What is required. Rewrite the material from its start through the line containing "Action: pyautogui.click(x=658, y=369)", inclusive, replacing "watermark link" with "watermark logo" and leaving everything else unchanged. Omit the pictures from your answer.

Material for pointing at text and elements.
==*==

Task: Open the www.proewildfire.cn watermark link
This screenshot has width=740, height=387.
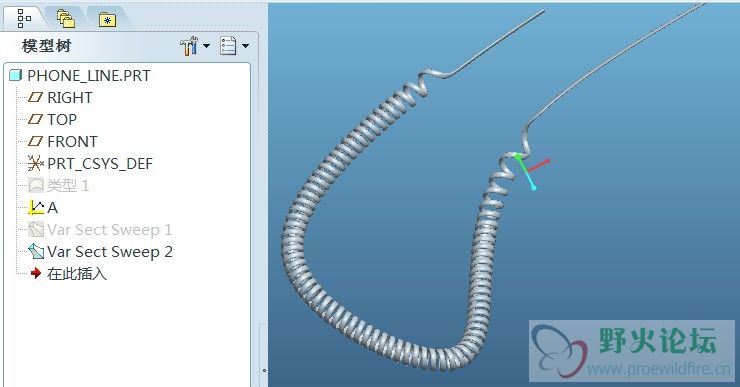Action: pyautogui.click(x=658, y=369)
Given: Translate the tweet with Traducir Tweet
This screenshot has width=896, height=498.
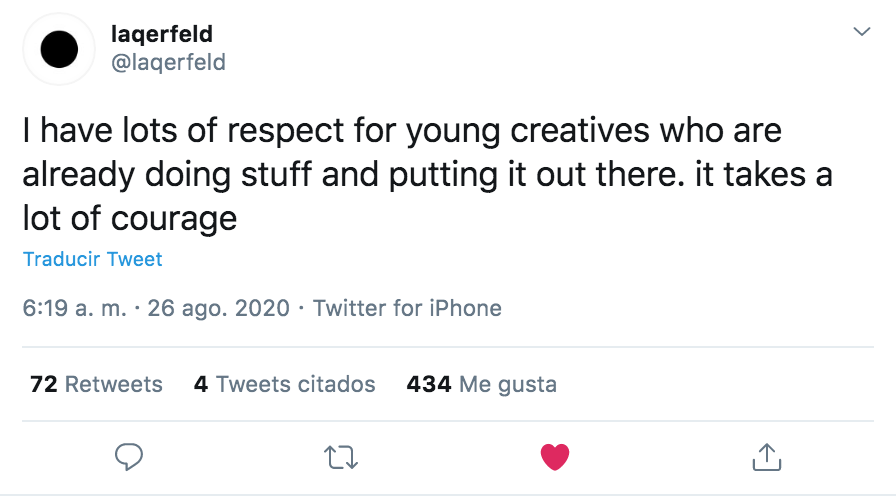Looking at the screenshot, I should point(92,259).
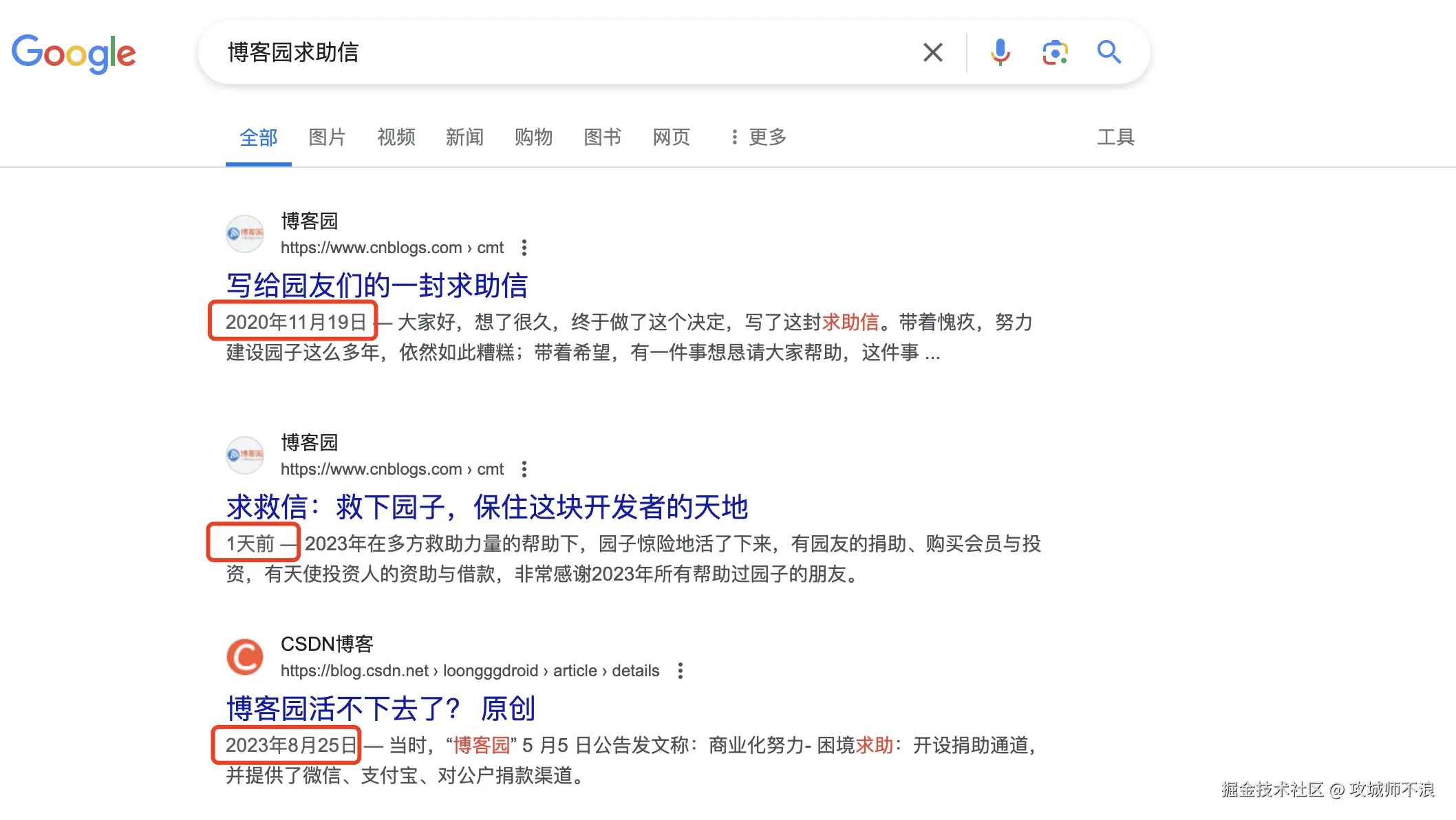Click the Google logo
The width and height of the screenshot is (1456, 820).
[x=74, y=53]
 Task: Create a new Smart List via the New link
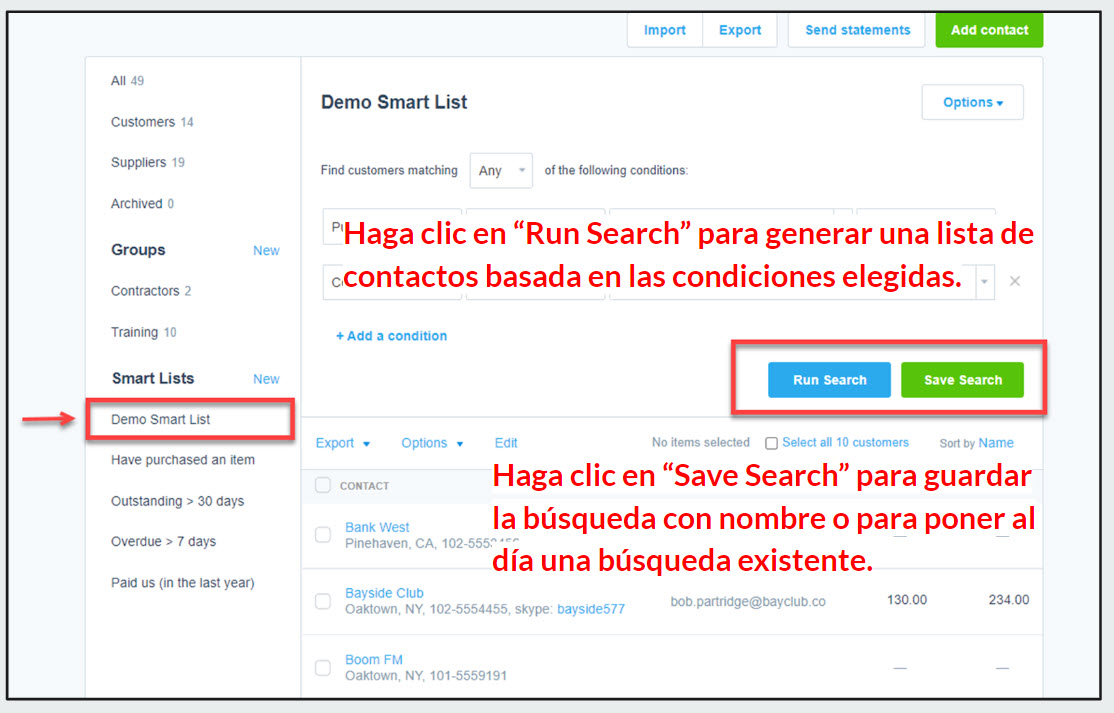click(266, 379)
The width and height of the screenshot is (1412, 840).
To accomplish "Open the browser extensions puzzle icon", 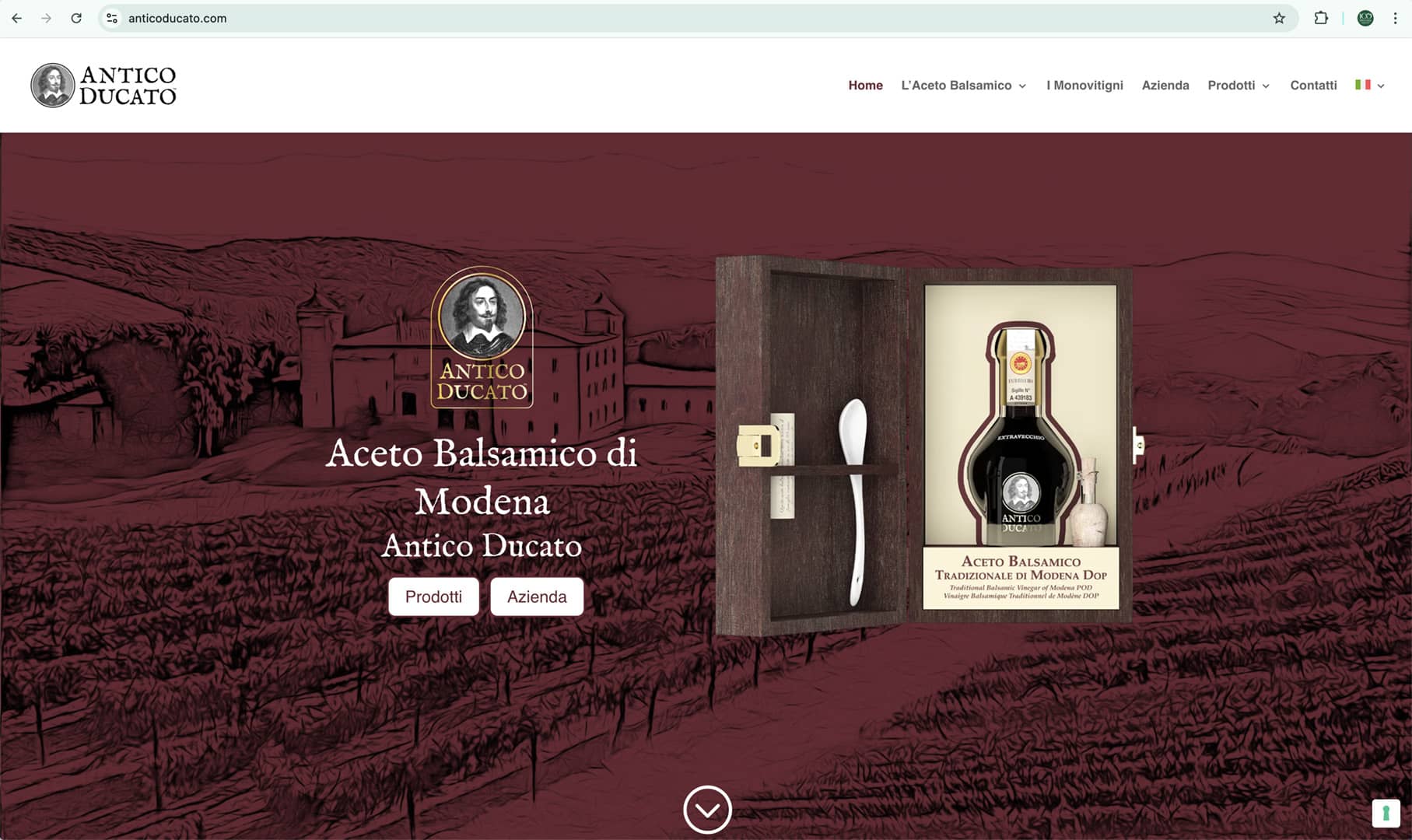I will [x=1321, y=18].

==*==

Task response.
Task: Open the www.proewildfire.cn watermark logo
This screenshot has width=740, height=387.
Action: pyautogui.click(x=658, y=369)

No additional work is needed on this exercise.